YOUR ASSIGNMENT:
After locating the line that contains "Instruction: Click the magnifier" in the data below, set down exactly that line and each one after it through the line that contains "This screenshot has width=750, height=532.", and nothing more.

SOURCE DATA:
______________________________
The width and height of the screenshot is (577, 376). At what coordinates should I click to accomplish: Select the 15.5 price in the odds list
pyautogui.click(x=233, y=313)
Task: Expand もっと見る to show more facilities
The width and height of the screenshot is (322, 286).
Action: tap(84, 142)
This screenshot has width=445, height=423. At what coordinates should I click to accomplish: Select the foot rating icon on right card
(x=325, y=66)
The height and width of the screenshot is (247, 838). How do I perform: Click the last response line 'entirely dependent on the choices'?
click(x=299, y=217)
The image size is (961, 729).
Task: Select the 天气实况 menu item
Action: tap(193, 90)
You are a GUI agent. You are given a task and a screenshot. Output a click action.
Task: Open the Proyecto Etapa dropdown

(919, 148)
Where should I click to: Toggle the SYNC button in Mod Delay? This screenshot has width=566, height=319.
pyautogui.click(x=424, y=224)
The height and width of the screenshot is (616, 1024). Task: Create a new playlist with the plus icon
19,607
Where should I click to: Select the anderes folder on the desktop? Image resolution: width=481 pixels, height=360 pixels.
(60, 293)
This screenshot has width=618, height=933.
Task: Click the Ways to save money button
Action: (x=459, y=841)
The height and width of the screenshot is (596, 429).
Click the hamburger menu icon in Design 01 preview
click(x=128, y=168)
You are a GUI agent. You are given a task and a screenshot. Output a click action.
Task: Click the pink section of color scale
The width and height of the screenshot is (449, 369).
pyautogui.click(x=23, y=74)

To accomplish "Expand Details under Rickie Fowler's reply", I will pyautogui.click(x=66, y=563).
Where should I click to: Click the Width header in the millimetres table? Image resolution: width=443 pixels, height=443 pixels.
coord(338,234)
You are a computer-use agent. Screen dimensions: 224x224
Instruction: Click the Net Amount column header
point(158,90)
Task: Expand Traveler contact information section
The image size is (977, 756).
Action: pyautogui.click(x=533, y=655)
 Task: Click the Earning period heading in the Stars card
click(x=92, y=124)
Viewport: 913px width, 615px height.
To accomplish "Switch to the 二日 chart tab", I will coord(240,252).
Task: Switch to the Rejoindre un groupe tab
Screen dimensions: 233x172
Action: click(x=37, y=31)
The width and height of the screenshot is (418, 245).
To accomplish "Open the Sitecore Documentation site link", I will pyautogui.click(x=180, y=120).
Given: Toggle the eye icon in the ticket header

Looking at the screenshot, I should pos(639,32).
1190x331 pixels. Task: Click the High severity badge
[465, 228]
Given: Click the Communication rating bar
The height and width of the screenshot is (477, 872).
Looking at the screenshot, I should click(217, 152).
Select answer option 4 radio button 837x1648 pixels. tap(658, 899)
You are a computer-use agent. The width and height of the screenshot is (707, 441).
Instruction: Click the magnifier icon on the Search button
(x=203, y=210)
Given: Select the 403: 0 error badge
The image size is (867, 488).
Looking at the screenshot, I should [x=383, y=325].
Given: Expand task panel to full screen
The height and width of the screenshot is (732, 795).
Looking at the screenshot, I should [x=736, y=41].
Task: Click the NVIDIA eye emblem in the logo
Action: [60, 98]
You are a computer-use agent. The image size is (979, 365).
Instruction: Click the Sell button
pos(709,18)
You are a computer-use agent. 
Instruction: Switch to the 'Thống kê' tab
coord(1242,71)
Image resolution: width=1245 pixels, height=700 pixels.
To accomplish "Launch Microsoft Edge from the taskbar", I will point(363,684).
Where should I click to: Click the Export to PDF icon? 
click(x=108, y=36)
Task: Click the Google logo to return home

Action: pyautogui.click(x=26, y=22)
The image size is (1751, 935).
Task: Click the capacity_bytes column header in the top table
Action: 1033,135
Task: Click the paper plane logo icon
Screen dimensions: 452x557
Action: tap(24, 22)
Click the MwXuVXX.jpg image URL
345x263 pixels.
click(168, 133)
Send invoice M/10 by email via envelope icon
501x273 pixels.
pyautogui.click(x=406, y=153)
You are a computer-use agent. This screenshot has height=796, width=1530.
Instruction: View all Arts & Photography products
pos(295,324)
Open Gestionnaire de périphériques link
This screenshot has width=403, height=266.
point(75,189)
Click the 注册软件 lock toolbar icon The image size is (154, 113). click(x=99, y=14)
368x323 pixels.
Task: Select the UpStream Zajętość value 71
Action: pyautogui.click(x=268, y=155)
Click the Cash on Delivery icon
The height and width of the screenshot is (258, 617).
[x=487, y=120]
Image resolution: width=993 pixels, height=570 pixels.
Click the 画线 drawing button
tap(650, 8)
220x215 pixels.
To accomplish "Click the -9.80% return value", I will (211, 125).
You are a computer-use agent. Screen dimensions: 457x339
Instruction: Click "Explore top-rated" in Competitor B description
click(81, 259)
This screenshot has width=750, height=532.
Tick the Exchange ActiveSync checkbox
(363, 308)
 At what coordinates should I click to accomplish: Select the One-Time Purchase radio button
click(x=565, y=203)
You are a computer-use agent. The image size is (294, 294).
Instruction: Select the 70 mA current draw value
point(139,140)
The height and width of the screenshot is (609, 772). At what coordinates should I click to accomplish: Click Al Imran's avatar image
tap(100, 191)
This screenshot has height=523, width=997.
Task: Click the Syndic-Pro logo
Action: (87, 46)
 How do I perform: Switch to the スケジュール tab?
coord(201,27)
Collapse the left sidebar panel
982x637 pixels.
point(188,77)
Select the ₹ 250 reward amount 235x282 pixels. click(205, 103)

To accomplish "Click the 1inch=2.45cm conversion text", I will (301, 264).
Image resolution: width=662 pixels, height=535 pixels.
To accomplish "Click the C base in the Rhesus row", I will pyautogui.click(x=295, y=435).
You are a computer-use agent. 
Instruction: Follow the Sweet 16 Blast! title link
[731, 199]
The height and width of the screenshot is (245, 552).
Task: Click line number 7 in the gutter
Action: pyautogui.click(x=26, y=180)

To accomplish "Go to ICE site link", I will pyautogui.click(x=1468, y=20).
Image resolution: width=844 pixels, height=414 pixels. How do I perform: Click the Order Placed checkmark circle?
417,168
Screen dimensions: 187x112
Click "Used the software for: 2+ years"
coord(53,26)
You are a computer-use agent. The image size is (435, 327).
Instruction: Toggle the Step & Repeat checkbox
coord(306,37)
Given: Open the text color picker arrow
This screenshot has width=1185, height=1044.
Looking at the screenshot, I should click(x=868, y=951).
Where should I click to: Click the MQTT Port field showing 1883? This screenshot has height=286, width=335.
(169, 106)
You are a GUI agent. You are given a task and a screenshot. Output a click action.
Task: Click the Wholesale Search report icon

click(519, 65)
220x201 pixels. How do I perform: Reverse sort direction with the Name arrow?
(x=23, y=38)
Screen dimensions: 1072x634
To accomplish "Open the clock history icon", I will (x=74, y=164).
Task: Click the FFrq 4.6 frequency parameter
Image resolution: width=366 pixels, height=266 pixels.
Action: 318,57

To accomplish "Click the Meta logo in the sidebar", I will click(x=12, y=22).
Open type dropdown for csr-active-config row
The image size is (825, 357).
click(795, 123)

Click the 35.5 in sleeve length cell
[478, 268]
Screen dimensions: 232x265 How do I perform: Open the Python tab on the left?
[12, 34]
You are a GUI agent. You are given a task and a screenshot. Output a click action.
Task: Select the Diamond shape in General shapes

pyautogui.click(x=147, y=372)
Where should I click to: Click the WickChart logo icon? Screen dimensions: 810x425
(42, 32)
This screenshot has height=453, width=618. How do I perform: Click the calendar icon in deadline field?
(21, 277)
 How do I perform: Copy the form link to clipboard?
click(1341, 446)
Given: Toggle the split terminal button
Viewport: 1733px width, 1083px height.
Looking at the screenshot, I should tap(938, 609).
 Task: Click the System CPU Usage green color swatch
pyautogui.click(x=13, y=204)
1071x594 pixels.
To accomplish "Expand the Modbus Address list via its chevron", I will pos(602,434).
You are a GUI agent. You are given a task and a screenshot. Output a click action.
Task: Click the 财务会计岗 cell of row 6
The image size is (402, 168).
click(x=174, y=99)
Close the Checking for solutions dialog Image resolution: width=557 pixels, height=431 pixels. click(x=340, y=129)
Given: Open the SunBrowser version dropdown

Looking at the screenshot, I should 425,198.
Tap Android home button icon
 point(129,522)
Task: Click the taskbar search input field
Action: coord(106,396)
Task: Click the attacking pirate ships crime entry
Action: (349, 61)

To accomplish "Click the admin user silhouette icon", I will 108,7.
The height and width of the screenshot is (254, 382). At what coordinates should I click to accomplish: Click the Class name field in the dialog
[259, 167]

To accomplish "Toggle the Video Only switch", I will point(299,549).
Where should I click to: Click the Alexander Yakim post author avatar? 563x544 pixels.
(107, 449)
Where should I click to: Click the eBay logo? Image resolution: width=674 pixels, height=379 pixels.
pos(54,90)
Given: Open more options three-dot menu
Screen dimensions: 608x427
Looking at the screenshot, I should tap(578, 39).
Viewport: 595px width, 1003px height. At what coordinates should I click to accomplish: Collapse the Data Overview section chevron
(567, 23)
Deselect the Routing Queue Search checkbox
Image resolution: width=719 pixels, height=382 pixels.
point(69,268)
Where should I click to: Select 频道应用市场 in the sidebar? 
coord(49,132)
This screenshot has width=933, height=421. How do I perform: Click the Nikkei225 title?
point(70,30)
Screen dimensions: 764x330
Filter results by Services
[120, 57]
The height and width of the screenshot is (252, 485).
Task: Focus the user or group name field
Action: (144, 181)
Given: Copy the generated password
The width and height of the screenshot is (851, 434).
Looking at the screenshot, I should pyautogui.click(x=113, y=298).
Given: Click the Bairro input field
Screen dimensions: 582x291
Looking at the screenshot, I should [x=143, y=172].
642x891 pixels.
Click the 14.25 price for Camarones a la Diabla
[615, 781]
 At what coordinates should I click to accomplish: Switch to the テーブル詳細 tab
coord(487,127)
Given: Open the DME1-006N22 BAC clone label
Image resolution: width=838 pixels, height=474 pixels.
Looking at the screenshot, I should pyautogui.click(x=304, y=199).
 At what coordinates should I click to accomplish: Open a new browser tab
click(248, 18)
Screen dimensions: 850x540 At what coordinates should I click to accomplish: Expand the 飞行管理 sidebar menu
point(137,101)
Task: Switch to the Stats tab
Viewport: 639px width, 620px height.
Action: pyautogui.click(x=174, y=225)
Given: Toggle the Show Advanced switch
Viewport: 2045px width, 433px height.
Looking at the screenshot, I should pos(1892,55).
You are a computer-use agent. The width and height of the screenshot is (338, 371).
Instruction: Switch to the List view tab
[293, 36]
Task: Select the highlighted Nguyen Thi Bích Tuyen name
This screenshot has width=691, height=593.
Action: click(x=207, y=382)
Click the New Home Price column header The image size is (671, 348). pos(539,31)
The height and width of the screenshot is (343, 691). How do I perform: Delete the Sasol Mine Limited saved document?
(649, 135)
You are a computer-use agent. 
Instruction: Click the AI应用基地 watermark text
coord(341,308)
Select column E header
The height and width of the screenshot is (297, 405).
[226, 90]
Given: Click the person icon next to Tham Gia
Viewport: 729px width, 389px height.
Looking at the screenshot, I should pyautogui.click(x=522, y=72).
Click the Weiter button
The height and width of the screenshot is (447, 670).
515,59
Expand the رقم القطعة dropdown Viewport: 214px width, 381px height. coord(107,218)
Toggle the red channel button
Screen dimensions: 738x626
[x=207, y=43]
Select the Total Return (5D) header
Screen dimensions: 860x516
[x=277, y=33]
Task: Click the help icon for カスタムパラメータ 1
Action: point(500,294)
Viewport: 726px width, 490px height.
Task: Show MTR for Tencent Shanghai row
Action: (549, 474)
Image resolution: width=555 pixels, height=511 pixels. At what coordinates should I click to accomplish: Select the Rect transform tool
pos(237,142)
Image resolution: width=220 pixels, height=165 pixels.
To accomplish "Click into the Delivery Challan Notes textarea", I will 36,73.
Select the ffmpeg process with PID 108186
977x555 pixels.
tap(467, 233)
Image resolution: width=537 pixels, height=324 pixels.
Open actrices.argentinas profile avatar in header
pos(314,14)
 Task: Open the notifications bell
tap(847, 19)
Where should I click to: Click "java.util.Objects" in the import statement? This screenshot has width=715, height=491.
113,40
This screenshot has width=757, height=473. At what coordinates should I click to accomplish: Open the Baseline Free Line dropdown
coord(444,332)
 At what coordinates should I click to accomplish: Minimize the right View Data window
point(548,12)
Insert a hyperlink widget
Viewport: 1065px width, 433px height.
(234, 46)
______________________________
RESULT FOR THIS TASK:
Instruction: Click the magnifier icon on the Search button
(x=203, y=210)
Given: Select the 403: 0 error badge
The image size is (867, 488).
Looking at the screenshot, I should [x=383, y=325].
Given: Expand task panel to full screen
The height and width of the screenshot is (732, 795).
Looking at the screenshot, I should [x=736, y=41].
Task: Click the NVIDIA eye emblem in the logo
Action: [60, 98]
You are a computer-use agent. The image size is (979, 365).
Instruction: Click the Sell button
pos(709,18)
You are a computer-use agent. 
Instruction: Switch to the 'Thống kê' tab
coord(1242,71)
Image resolution: width=1245 pixels, height=700 pixels.
To accomplish "Launch Microsoft Edge from the taskbar", I will point(363,684).
Where should I click to: Click the Export to PDF icon? 
click(x=108, y=36)
Task: Click the Google logo to return home

Action: pyautogui.click(x=26, y=22)
The image size is (1751, 935).
Task: Click the capacity_bytes column header in the top table
Action: 1033,135
Task: Click the paper plane logo icon
Screen dimensions: 452x557
Action: tap(24, 22)
Click the MwXuVXX.jpg image URL
345x263 pixels.
click(168, 133)
Send invoice M/10 by email via envelope icon
501x273 pixels.
pyautogui.click(x=406, y=153)
You are a computer-use agent. This screenshot has height=796, width=1530.
Instruction: View all Arts & Photography products
pos(295,324)
Open Gestionnaire de périphériques link
This screenshot has width=403, height=266.
point(75,189)
Click the 注册软件 lock toolbar icon The image size is (154, 113). click(x=99, y=14)
368x323 pixels.
Task: Select the UpStream Zajętość value 71
Action: pyautogui.click(x=268, y=155)
Click the Cash on Delivery icon
The height and width of the screenshot is (258, 617).
[x=487, y=120]
Image resolution: width=993 pixels, height=570 pixels.
Click the 画线 drawing button
tap(650, 8)
220x215 pixels.
To accomplish "Click the -9.80% return value", I will (211, 125).
You are a computer-use agent. Screen dimensions: 457x339
Instruction: Click "Explore top-rated" in Competitor B description
click(81, 259)
This screenshot has width=750, height=532.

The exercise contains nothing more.